For David O’Neal, resurrecting old recipes is labor of love
Published 8:59 am Wednesday, May 3, 2023
Generally, whatever was found between the pages of these cookbooks was trashed, like the old recipes handwritten on whatever scrap was handy, recipe cards neatly typed, recipes clipped from magazines and newspapers.
“After a couple of years, I decided to save them,” O’Neal said.
Many are stained, a common occurrence when recipe cards share space on a countertop surface with a mixing bowl, greasy measuring cups and sticky ingredients.
Tossing these bits of culinary and family history into a basket near his desk, he didn’t think much about them until after the pandemic and hurricanes hullabaloo. Now he is in the process of photographing and posting recipes on the social media site, Resurrected Recipes. “That’s what we’re doing, you know, giving life to these old recipes, to the people who took the time to write them down and have more than likely, passed on. I don’t want to offend anybody who might discover their mother or grandmother’s name associated with one of these posts. I thought about marking out the names, but I just want to pay tribute to them,” he said.

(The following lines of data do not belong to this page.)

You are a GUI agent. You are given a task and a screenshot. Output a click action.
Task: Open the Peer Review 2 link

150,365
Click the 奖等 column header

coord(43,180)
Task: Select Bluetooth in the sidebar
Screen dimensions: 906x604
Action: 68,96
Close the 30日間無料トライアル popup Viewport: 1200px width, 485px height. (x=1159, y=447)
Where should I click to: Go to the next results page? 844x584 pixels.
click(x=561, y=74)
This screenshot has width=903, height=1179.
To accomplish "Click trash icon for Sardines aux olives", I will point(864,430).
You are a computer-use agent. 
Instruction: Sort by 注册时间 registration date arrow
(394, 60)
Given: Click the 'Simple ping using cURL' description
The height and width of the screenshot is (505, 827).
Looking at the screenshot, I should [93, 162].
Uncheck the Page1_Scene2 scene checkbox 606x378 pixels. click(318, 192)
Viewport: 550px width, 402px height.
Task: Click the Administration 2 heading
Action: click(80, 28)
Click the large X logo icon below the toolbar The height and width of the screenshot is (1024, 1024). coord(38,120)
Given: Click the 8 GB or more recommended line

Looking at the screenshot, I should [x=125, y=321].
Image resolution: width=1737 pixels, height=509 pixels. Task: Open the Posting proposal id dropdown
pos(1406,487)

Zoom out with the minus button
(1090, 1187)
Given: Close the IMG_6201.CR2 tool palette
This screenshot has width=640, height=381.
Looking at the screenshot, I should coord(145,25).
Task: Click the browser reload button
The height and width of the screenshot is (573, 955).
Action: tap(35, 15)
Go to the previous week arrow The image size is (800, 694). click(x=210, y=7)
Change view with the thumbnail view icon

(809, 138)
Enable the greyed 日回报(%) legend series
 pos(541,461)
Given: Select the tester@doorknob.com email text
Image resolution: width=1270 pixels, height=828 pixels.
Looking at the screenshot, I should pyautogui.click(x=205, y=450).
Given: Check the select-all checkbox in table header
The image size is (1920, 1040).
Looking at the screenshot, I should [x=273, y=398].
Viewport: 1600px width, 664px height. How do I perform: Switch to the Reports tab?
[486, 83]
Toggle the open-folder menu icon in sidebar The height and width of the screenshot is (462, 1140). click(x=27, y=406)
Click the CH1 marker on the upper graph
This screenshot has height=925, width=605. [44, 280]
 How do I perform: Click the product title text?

O’Neal hasn’t tested all the recipes, he’s warned, and he hopes others will comment and post a photo – good, bad and ugly – if they try one.
One of the recipes is for Shrimp Pealue, which can also be spelled pelau. Pelau is a traditional rice dish of the West Indies, and according to handy-dandy Wikipedia. It shares its origins with pilaf and paella. The recipe is super simple, maybe intuitive for some cooks. Specific instructions at the very end of the recipe state, “Stir twice.”
O’Neal has been stirring the pot since he was a teen.
“My mom was a beautician, and we had an intercom system between the house and the shop,” he said. “When I was hungry for something, I asked her what to do.”
Sometimes, his mother walked him through each step. Sometimes, she left the customer at a strategic point to lend a hand. O’Neal also lived with his grandmother, and described her as a “great cook.”
The favorite thing she made that he makes today is steak and gravy with fried cornbread.
“When I’m cooking it I feel like she’s looking right over my shoulder,” he said.
Monday through Friday, he keeps the dishes he prepares simple. On weekends, he cooks whatever he is hungry for, and has never learned how to cook “a little bit,” O’Neal said. He is often asked by friends to bring his from-scratch chocolate cake with chocolate icing with seven-minute frosting filling to get togethers. He says he’s comfortable in the kitchen, but that doesn’t mean everything comes out perfectly every single time.
“I wanted a chocolate meringue pie and googled a recipe for it,” he said. “It turned out great. A few weeks later, I wanted to make one for Jo-El Sonnier, a friend, because his wife was out of town. I took it over to him in the pouring rain right out of the oven.”
Sonnier told him he’d cut it later. O’Neal suggested he post a video when he did.
“He did alright. It was a video of him cutting it, taking a bite, then throwing it in the trash,” O’Neal said with a laugh. “I thought I had found the same recipe on Google, but I guess I hadn’t.”
If O’Neal could ask anyone, living or dead, to prepare him a meal, he said he’d like to dine in one of Paula Deen’s restaurants.
“I love butter as much as she does,” he said. He keeps plenty in stock, buying in bulk everytime he finds a butter bargain. His grandmother, on the other hand, used Shedd’s Spread. The refrigerator was full of the containers, which she used for leftovers. “If you were looking for the butter (margarine), it was the last thing you found,” he said.